I can help. ...A lot of accessories get ground with out a wire. This is called body or chassis ground. In other words, the accessories have a (+) wire going to them, and the whole rest of the car is a (-) wire. When mounting sockets and mounting bolts get dirty or corroded, you loose the ground connection. IF you run a long wire from the (-) terminal on the battery, and touch the other end to the grounding clip, nut, case, or mounting stud of a poorly functioning accessory or light....and you see the light/ accessory get brighter, THEN you have effectively "bypassed a bad ground and trouble shot your problem...........follow me?


----------



## Eric Animal (Oct 28, 2007)

I would also suggest Classic Car Wiring . Com : Home of the original color laminated car wiring diagram and getting a wiring diagram for your car. Well worth the 20 bucks or so.


----------



## skuzzzusmcdevildog (May 8, 2009)

thanks
you can see my car on youtube Cory Buice


----------



## BearGFR (Aug 25, 2008)

skuzzzusmcdevildog said:


> the only problem with that is i have no idea where the grounds are lol or where to start to identify em....could ya help


Howdy and welcome.
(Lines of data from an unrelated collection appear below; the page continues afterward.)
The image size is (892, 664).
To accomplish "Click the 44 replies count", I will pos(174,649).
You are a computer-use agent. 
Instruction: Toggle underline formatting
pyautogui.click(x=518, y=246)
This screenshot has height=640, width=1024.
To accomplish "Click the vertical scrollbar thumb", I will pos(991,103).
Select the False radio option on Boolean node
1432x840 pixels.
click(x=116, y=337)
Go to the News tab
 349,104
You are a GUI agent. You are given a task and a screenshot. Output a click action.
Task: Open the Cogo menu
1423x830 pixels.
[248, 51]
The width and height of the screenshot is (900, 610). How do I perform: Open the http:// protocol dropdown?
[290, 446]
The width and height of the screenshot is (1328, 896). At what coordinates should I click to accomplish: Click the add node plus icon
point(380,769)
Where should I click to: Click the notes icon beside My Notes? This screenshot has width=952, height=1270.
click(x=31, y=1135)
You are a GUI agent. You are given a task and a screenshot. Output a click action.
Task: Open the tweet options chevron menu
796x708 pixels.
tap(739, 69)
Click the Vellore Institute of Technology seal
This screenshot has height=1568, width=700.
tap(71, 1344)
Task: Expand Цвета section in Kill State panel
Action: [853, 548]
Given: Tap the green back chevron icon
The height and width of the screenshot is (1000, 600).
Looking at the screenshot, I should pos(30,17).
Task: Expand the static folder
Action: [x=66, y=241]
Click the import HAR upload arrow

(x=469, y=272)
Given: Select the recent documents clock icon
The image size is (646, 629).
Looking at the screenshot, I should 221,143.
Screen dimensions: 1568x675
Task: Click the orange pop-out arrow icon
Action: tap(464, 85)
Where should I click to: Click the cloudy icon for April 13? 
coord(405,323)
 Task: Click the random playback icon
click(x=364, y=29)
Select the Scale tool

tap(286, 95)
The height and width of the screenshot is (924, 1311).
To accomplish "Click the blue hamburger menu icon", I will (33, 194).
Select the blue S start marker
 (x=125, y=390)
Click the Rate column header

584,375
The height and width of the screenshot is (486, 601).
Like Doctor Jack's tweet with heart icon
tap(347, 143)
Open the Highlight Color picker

Ground straps (in case you don't already know) are flat braided bare bundles of wire, about 1/4" to 1/2" wide, 4-6" long. On a 69 you should have at least two: 

One goes from a bolt on the rear of a cylinder head (usually passenger side, but either side will work) to a sheet-metal screw on the firewall.
Another, goes from a bolt on the frame rail to a sheet metal screw on one of the front inner fenders, near the "middle" of the bottom edge of the inner fender. This one's usually on the driver's side but again, either side will work.​
Another thing that not having proper gounding will cause, is on automatic cars the "body" ground will go through the transmission shifer cable, getting it hot enough to melt the cable sheath and cause the cable to start binding. Ask me how I know.... 

Also, when you connect them make sure that you clean both connection points so that the straps can make a good solid electrical connection to bare metal.


----------